Incarcerations for women has also seen a dramatic increase. Primarily in chapter four, Angela Davis points out how women have a longstanding and current history of experiencing abuse, mistreatment, and neglect at the hands of the prison complex. To highlight one such statistic, Davis quotes Elliot Currie a criminologist, “For most of the period after World War II, the female incarceration rate hovered at around 8 per 100,000, it did not reach double digits until 1977. Today it is 51 per 100,000…At the current rates of increase there will be more women in American prisons in the year 2010 than there were inmates of both sexes in 1970” (p.73). Showing obvious problems with the female incarceration system today in America, Davis factually proves the violence that takes place against women on the inside of these prisons. She quotes one report from the 1996 Human Rights Watch report, “Our findings indicate that being a women prisoner in U.S state prisons can be a terrifying experience. If you are sexually abused, you cannot escape from your abuser” (p.78). The repressive and brutal authority existing in these systems should be identified and an imminent reorganization of these oppressive facilities should ensue.

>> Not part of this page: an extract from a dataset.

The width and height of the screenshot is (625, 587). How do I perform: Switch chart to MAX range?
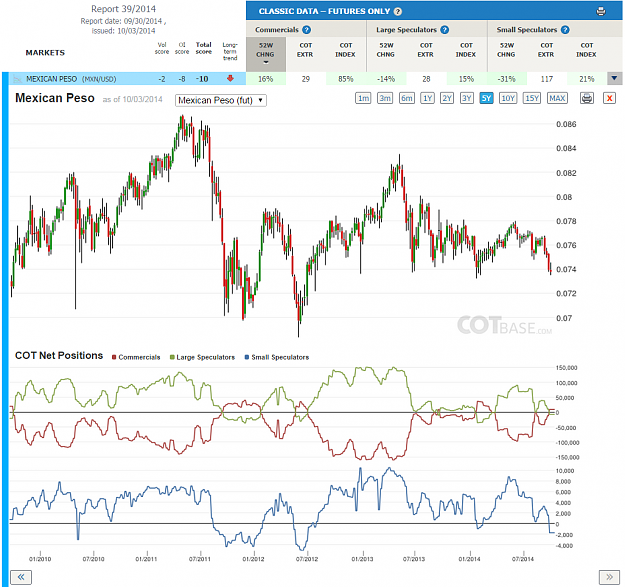(x=557, y=98)
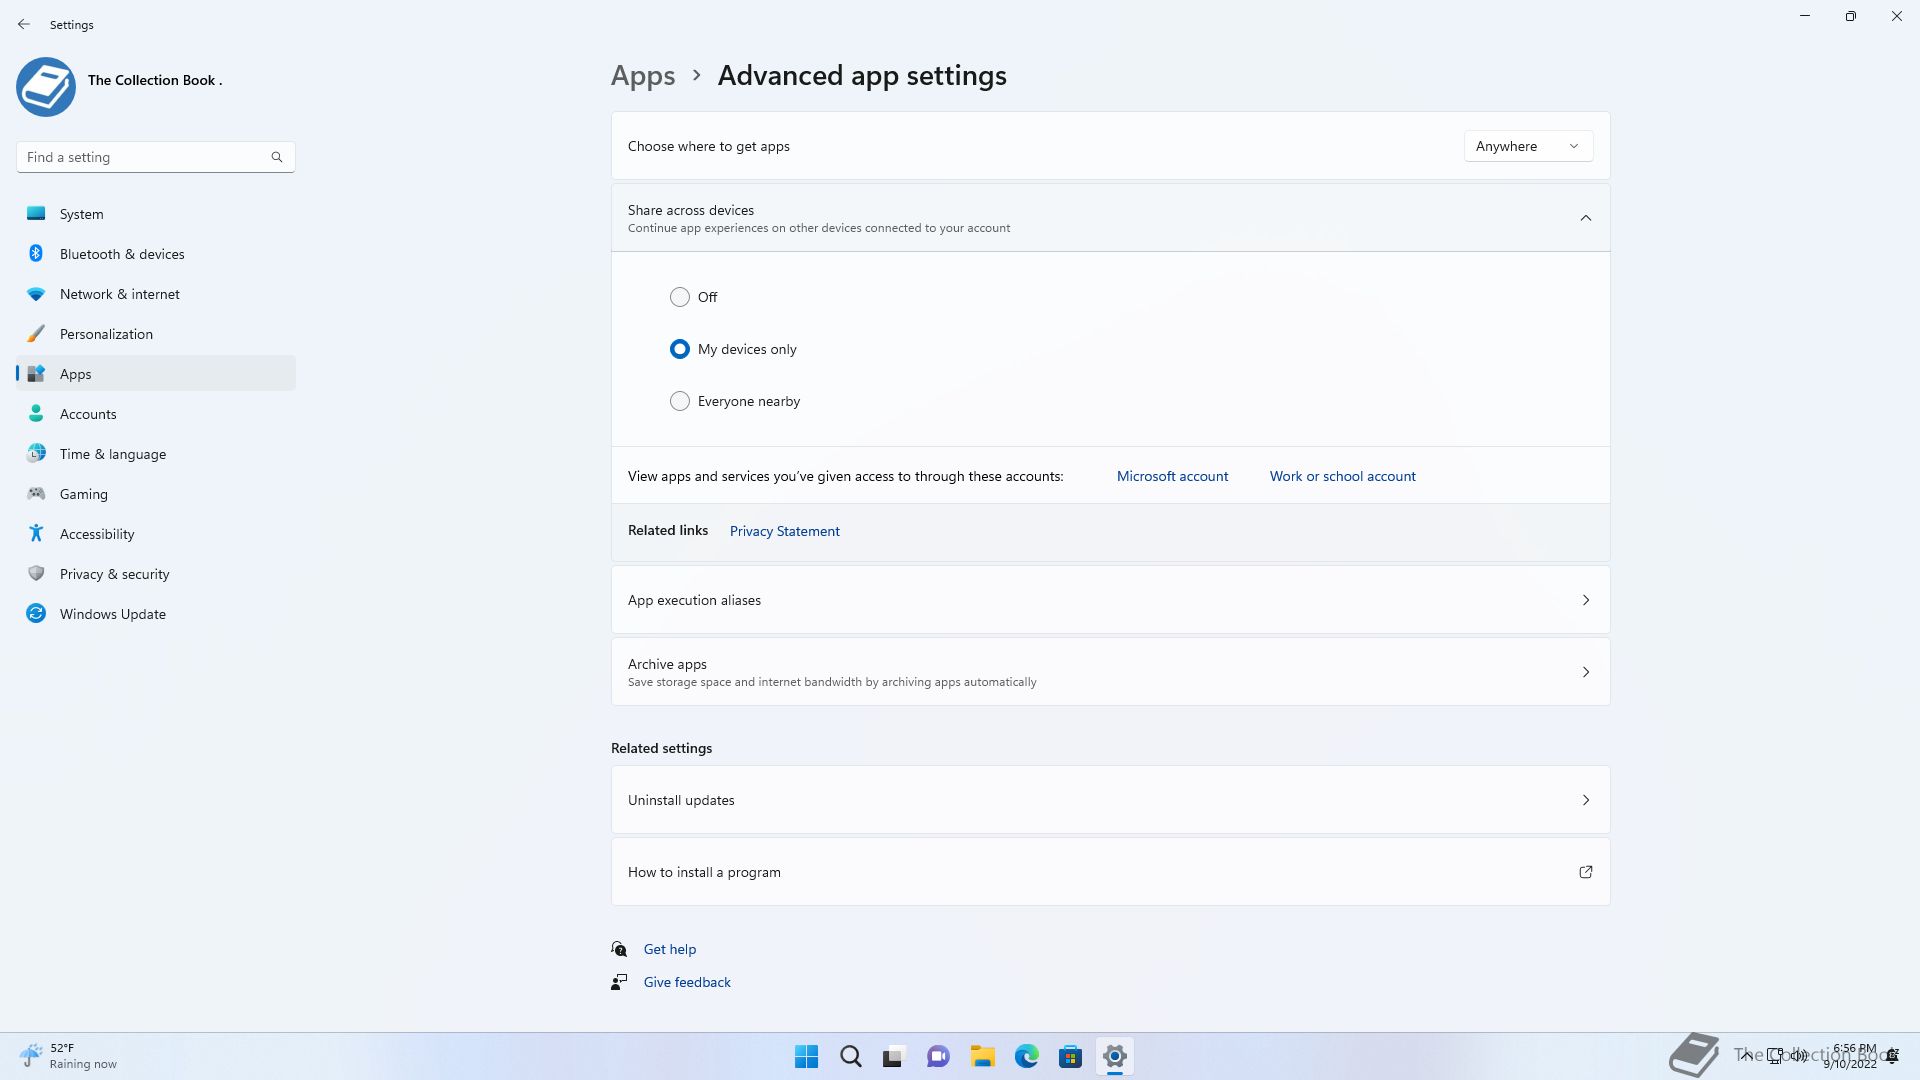Screen dimensions: 1920x1080
Task: Navigate to Apps breadcrumb
Action: (x=643, y=76)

Each of the techniques utilized by Angela Davis in her book, “Are Prisons Obsolete”, are forceful and create a strong impact. The use of historical evidence, the quote-based analysis, and the scientific data are all powerful tools in convincing the reader of the veracity of her message. She brings to the forefront previously unknown historical discrimination and abuse within the judicial system. Once the facts and experiences are so expertly divulged by Angela Davis, a moral and righteous individual would certainly lean towards promoting an overhaul and reconstruction of the punitive system. Through her powerful techniques she has succeeded in showing the injustices perpetrated and to conclusively be an instrument in spearheading and establishing true justice in our American society.